== SOURCE INFORMATION ==
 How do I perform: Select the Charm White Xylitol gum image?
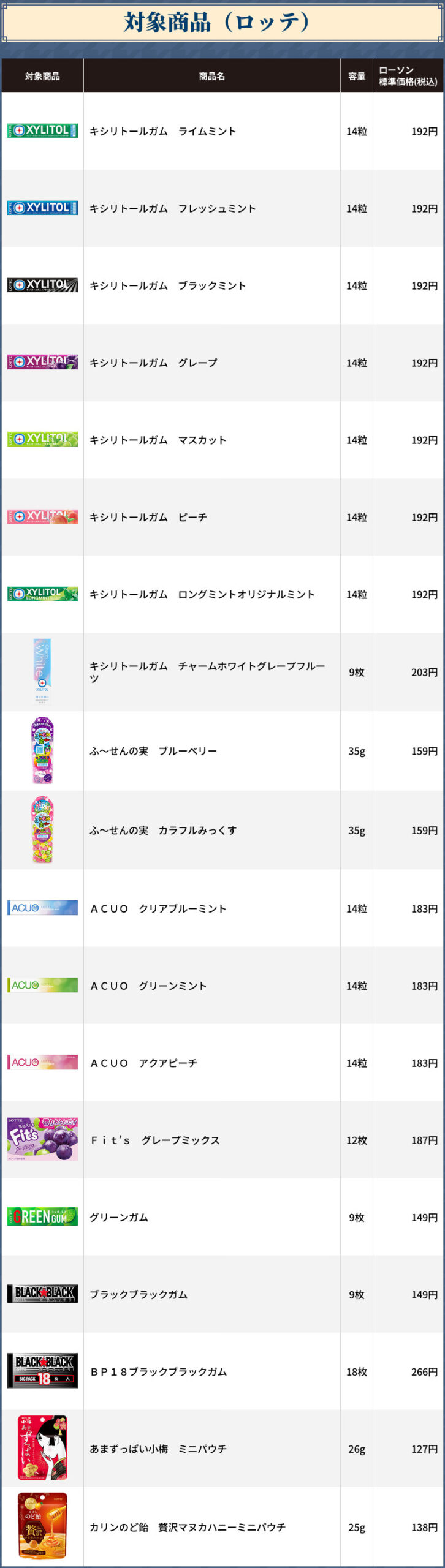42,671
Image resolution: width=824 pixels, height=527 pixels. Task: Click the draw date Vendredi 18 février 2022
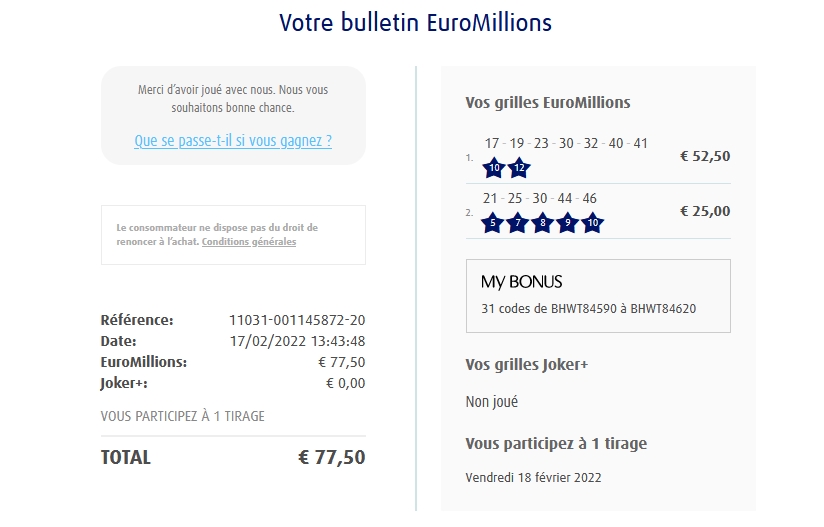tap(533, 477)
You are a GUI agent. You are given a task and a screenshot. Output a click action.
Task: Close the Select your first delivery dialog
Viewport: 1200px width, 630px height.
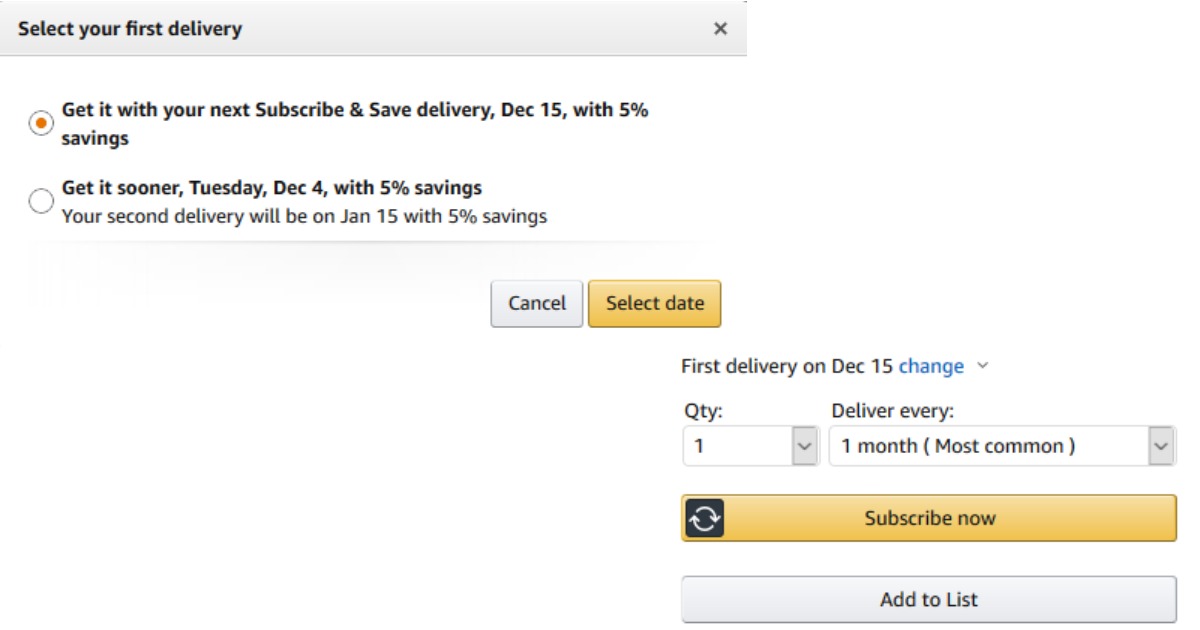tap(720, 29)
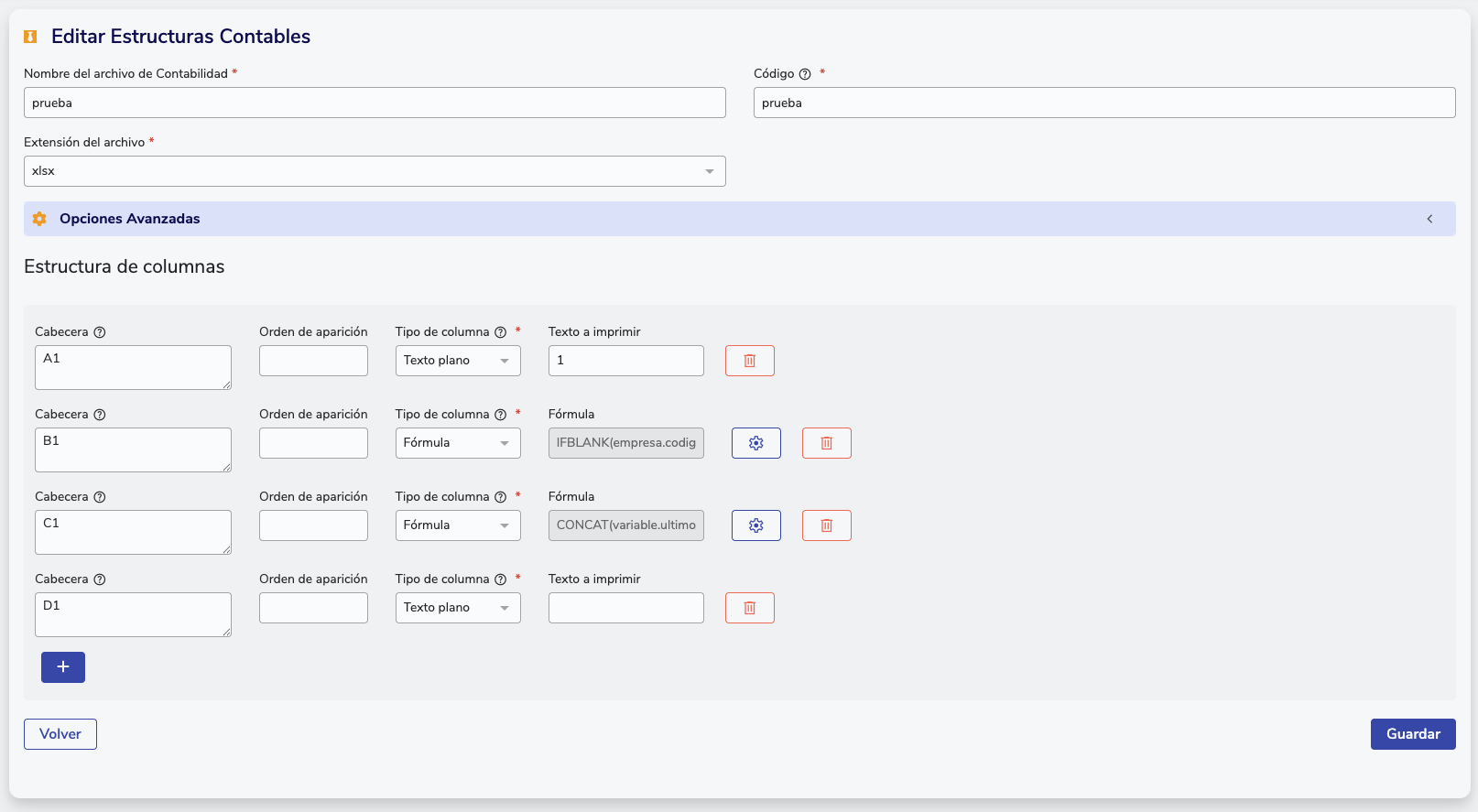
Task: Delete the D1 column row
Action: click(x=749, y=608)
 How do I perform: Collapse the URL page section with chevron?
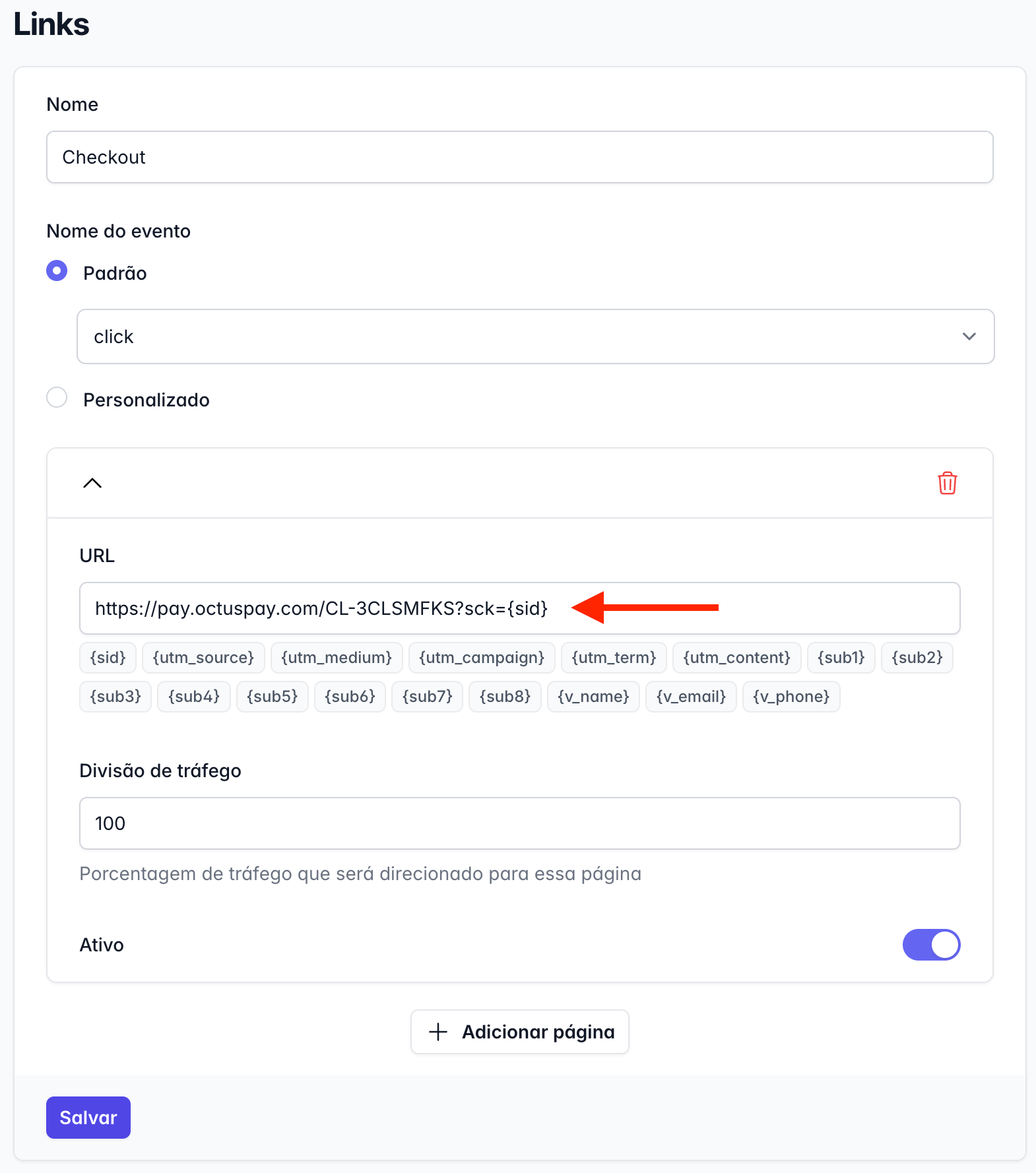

== TRY IT ==
All records above should be duplicated exactly, with the pictures omitted.

== TASK SOLUTION ==
 How do I perform: Select the Charm White Xylitol gum image?
42,671
Image resolution: width=824 pixels, height=527 pixels. Task: Click the draw date Vendredi 18 février 2022
tap(533, 477)
You are a GUI agent. You are given a task and a screenshot. Output a click action.
Task: Close the Select your first delivery dialog
Viewport: 1200px width, 630px height.
tap(720, 29)
Task: Delete the D1 column row
Action: click(x=749, y=608)
 How do I perform: Collapse the URL page section with chevron?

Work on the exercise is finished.